Biosourced All-Acrylic ABA Block Copolymers with Lactic Acid-Based Soft Phase
Nabil Bensabeh,
Ana Jiménez-Alesanco,
Ilme Liblikas,
Juan C. Ronda,
Virginia Cádiz,
Marina Galià,
Lauri Vares,
Olga Abián,
Gerard Lligadas
Affiliations
Nabil Bensabeh
Laboratory of Sustainable Polymers, Department of Analytical Chemistry and Organic Chemistry, University Rovira i Virgili, 43007 Tarragona, Spain
Ana Jiménez-Alesanco
Institute for Biocomputation and Physics of Complex Systems (BIFI), Joint Units IQFR-CSIC-BIFI, and GBsC-CSIC-BIFI, Universidad de Zaragoza, 50018 Zaragoza, Spain
Ilme Liblikas
Institute of Technology, University of Tartu, Nooruse 1, 50411 Tartu, Estonia
Juan C. Ronda
Laboratory of Sustainable Polymers, Department of Analytical Chemistry and Organic Chemistry, University Rovira i Virgili, 43007 Tarragona, Spain
Virginia Cádiz
Laboratory of Sustainable Polymers, Department of Analytical Chemistry and Organic Chemistry, University Rovira i Virgili, 43007 Tarragona, Spain
Marina Galià
Laboratory of Sustainable Polymers, Department of Analytical Chemistry and Organic Chemistry, University Rovira i Virgili, 43007 Tarragona, Spain
Lauri Vares
Institute of Technology, University of Tartu, Nooruse 1, 50411 Tartu, Estonia
Olga Abián
Institute for Biocomputation and Physics of Complex Systems (BIFI), Joint Units IQFR-CSIC-BIFI, and GBsC-CSIC-BIFI, Universidad de Zaragoza, 50018 Zaragoza, Spain
Gerard Lligadas
Laboratory of Sustainable Polymers, Department of Analytical Chemistry and Organic Chemistry, University Rovira i Virgili, 43007 Tarragona, Spain
Lactic acid is one of the key biobased chemical building blocks, given its readily availability from sugars through fermentation and facile conversion into a range of important chemical intermediates and polymers.
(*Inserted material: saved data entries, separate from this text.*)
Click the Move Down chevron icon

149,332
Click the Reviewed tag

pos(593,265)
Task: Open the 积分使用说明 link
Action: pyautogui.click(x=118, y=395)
Herein, well-defined rubbery polymers derived from butyl lactate solvent were successfully prepared by reversible addition–fragmentation chain transfer (RAFT) polymerization of the corresponding monomeric acrylic derivative. Good control over molecular weight and molecular weight distribution was achieved in bulk using either monofunctional or bifunctional trithiocarbonate-type chain transfer agents. Subsequently, poly(butyl lactate acrylate), with a relative low Tg (−20 °C), good thermal stability (5% wt. loss at 340 °C) and low toxicity was evaluated as a sustainable middle block in all-acrylic ABA copolymers using isosorbide and vanillin-derived glassy polyacrylates as representative end blocks. Thermal, morphological and mechanical properties of copolymers containing hard segment contents of <20 wt% were evaluated to demonstrate the suitability of rubbery poly(alkyl lactate) building blocks for developing functional sustainable materials. Noteworthy, 180° peel adhesion measurements showed that the synthesized biosourced all-acrylic ABA copolymers possess competitive performance when compared with commercial pressure-sensitive tapes.